Ini adalah bentuk pernikahan di mana seorang wanita menikahi lebih dari satu pria pada waktu tertentu. Ini tersebar luas di masyarakat sosial ekonomi rendah untuk mendapatkan dukungan ekonomi lebih banyak. Ini mungkin mengambil dua bentuk – poliandri persaudaraan dan poliandri non-persaudaraan.

(a) Poliandri Persaudaraan:

Dalam bentuk poliandri ini satu istri dianggap sebagai istri dari semua saudara laki-laki yang menjalin hubungan seksual dengannya dan anak-anak diperlakukan sebagai keturunan kakak laki-laki.

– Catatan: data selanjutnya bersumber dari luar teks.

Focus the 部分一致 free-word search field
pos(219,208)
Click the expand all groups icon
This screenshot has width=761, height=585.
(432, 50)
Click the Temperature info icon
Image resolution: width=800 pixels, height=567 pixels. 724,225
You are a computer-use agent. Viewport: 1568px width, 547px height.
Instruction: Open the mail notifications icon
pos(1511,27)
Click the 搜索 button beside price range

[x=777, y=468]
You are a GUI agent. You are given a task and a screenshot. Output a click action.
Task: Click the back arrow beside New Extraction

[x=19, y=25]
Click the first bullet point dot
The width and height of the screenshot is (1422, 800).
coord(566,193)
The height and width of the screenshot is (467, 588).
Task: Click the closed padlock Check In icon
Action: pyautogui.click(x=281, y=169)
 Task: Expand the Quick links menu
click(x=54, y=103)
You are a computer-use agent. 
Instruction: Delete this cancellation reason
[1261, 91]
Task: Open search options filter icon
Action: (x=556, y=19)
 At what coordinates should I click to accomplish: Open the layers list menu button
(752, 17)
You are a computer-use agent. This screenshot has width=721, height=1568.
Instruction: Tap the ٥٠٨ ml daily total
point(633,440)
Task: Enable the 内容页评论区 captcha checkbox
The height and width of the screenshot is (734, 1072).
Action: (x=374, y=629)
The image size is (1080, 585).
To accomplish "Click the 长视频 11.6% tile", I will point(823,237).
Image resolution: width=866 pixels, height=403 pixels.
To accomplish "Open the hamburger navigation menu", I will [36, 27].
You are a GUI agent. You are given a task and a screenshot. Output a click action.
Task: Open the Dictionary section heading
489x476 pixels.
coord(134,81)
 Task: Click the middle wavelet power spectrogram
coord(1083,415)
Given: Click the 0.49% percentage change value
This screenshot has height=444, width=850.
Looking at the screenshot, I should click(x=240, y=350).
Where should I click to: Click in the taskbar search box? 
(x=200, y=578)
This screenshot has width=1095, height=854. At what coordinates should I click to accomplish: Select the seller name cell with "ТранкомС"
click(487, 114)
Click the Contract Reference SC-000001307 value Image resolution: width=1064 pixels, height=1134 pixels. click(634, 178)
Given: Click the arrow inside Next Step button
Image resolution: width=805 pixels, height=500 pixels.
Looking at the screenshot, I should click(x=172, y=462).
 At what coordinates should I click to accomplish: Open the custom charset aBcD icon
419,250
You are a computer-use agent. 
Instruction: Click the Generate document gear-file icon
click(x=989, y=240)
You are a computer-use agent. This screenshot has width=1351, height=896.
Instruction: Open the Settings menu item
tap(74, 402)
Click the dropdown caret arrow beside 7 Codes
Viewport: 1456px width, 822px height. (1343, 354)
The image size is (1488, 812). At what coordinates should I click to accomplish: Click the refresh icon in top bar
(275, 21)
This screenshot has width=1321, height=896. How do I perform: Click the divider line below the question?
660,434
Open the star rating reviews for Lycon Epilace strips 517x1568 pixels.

(b) Poliandri Non-Persaudaraan:

Dalam bentuk pernikahan ini, seorang wanita memiliki banyak suami dengan siapa dia tinggal bersama dalam jangka waktu tetapi tidak perlu bahwa suami tersebut adalah saudara laki-laki dan salah satu suami dipilih sebagai orang tua dari seorang anak melalui ritual khusus. Perkawinan seperti ini umumnya terjadi di daerah tertinggal, jauh dari pusat-pusat kebudayaan dan kemajuan. Hal ini juga berkembang karena mas kawin yang tinggi karena jumlah perempuan yang lebih sedikit di masyarakat dan juga kondisi kemiskinan masyarakat. (Dari kedua bentuk perkawinan ini bentuk perkawinan monogami diterima dengan baik dalam masyarakat yang beradab)

Ini adalah sarana untuk mengendalikan pertumbuhan penduduk dan memperkuat posisi ekonomi keluarga. Namun hal itu berdampak buruk bagi kesehatan wanita karena wanita yang sama harus memuaskan hasrat seksual beberapa suami. Poliandri umumnya dianggap sebagai penghalang kemajuan sosial. Ini menyebabkan kerusakan pada kehidupan pernikahan dan menciptakan beberapa masalah psikologis lainnya. Karena alasan inilah poliandri berangsur-angsur berakhir di masyarakat-masyarakat di mana poliandri pernah berlaku.